How do you know whether you’re a chill girl? Simple. Is your reaction to complaints from other women of harassment and discrimination based on gender to turn to the guys and say, “Nah, I’m fine. It’s all cool”? Then you’re a chill girl.
How do you know whether you’re a queen bee? Simple. Did you struggle your way up to a position of power or influence in what was decidedly a man’s world, only to then turn around and tell other women that unless they can do what you did, they have to stay in their subservient positions? Then you’re a queen bee.
So, if you are a queen bee or a chill girl, pay attention. Start with this post by Colleen Doran. Doran has been through some rather nasty misogynistic crap, just for being a woman in comics. She has her own message for you.

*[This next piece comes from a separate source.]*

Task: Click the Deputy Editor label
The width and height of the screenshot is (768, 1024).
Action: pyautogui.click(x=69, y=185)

But I like to think that things like stalking and harassment should be addressed and dealt with whenever we can, and to the best of our individual ability. I know that everyone has their limits, and not everyone can deal with directly addressing this problem. You should definitely pick your battles. But you’ll never win the war unless you fight sometime. Always keeping your head down, sticking to “the work” as if it will go away if you ever get the guts to look up, is not only harmful to you, it’s nothing like respect, and it enables the cycle of emotional violence to continue.

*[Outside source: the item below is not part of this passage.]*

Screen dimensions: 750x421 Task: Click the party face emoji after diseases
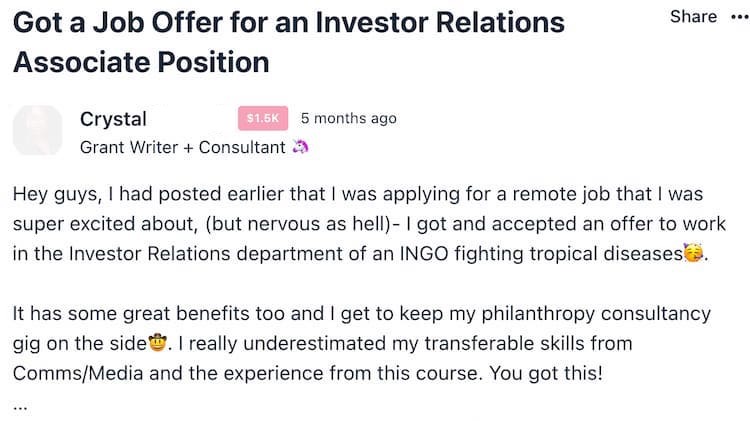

I’m going to disagree slightly with Doran here. If you want or need to keep your head down in order to survive or to do other important work (and you might be surprised at how much work I consider important), you get to do that. Not letting the bastards get you down a fight of its own. Its one worth winning, if that’s the fight you decide you can handle.
But that? That isn’t what you’re doing, you chill girls and queen bees. You’re not keeping your heads down and focusing on the work. You’re getting into the fight.
That isn’t surprising. It’s a compelling fight. The outcome affects you.
What is surprising is the side you’re choosing to fight on. You’re supporting the people who hurt you against the people trying to make the world a little easier for you.
And yes, I know that we’re fighting on your behalf as well as our own. I’ve heard you complain. In fact, your complaints about your own treatment frequently form the foundation for your claimed moral authority on these issues. “I’ve been groped/been constantly pestered/had someone’s tongue shoved down my throat/been raped/been ignored in favor of men/been discriminated against/been retaliated against/been called names/been harassed/been stalked/been threatened/been attacked and you don’t hear me complaining.”
Actually, that’s exactly what you’re doing. You’re telling me things happened to you that shouldn’t happen to anyone. Then you’re telling me I should put up with it just because you did.
Then you’re telling other people they should fight against me just because you didn’t choose the same fight I did.
Then you’re telling me there’s some kind of moral superiority in your choosing not to take on the harassment and additional pain of this fight.
You don’t have to fight this fight. You can put your head back down and work. That’s a perfectly respectable choice. Sticking your head up from your work in order to fight to keep the world a lousy place? There’s nothing respectable in that. Or as Doran put it so well:
I like to think younger generations of women will not have to grow up armored assholes to deal with assholes, tossing off a crusty “Get over it!” every time a young girl gets groped at a con, or gets a barrage of rape threats on twitter. I prefer a world where men and women stand up and say, “This is not acceptable,” to a world where men and women chastise others to develop crocodile hides as if ugly words and ugly actions bounce off it.
It doesn’t. It just makes you ugly, too.